Mais, un problème n'arrivant jamais seul, le secteur de la presse écrite (1) — entendez par là, les éditeurs de contenus « écrits » — va devoir alors se poser sérieusement une autre question : celle de sa maîtrise des autres médias ; ceux justement qu'elle ne produit pas naturellement : photos, vidéos, audios,… Et c'est bien là, à mon avis, que se situe le véritable enjeu pour les groupes de presse : la production de contenus multimédias (éventuellement par croissance externe ou rachats de droits) et la formation en interne... Du pain sur la planche donc... !
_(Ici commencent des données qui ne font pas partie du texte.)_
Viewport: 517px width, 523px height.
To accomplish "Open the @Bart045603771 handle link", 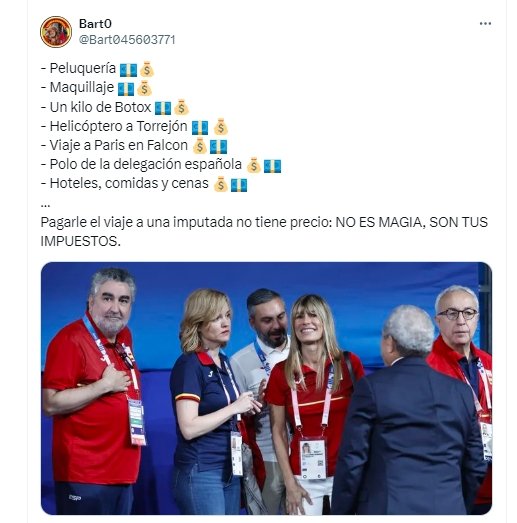I will (127, 40).
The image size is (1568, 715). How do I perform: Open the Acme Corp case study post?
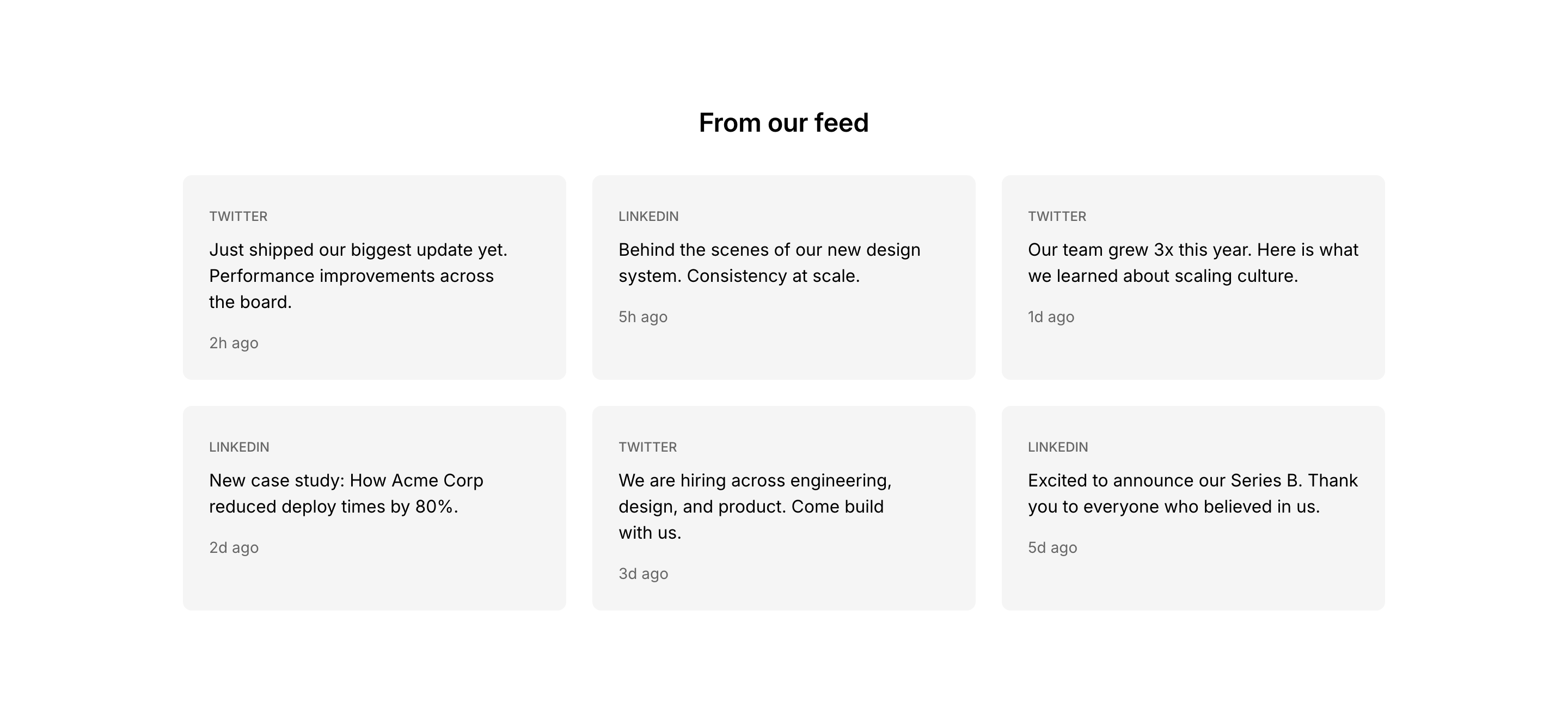(x=346, y=494)
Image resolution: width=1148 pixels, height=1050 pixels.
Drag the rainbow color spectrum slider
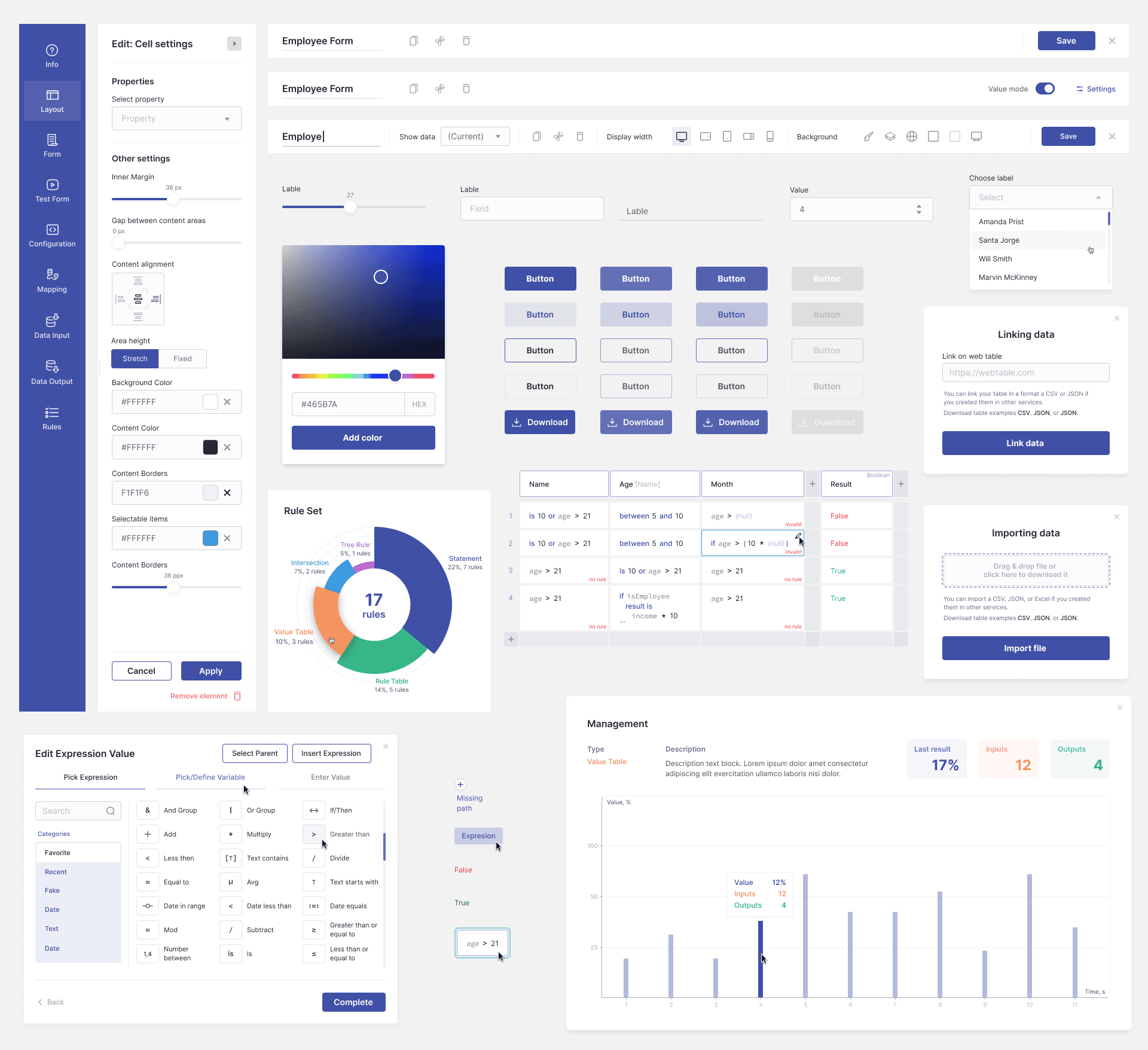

Oui, la mort de la presse (seulement) écrite est bien à l'ordre du jour. Bienvenue à la presse multimédia (2).

(1) A noter que le terme « presse », évoquant l'imprimerie et ses rotatives, sera voué très prochainement à disparaître à son tour, mais là n'est pas l'enjeu.

(2) Et non pas « bi-média » comme on a pu l'entendre ça et là ; il n'y a pas d'un côté la presse classique et de l'autre la presse web, mais il doit y avoir une intégration de tous les médias au service de plusieurs supports : papier, web, mobile, tablette et autres à venir.

Texte vs hypertexte

Étonnamment, jamais auparavant je n'avais abordé dans ses colonnes le sujet, pourtant si brulant, du journalisme de liens — d'autres le font si bien et si souvent. J'ai malgré tout décidé de m'y aventurer aujourd'hui (en douceur, le sujet est vaste et glissant), d'abord parce que le phénomène prend désormais une ampleur qui dépasse largement la (petite) sphère journalistico-journalistique, ensuite parce que le concept touche aux usages du grand public, cible préférée de votre serviteur.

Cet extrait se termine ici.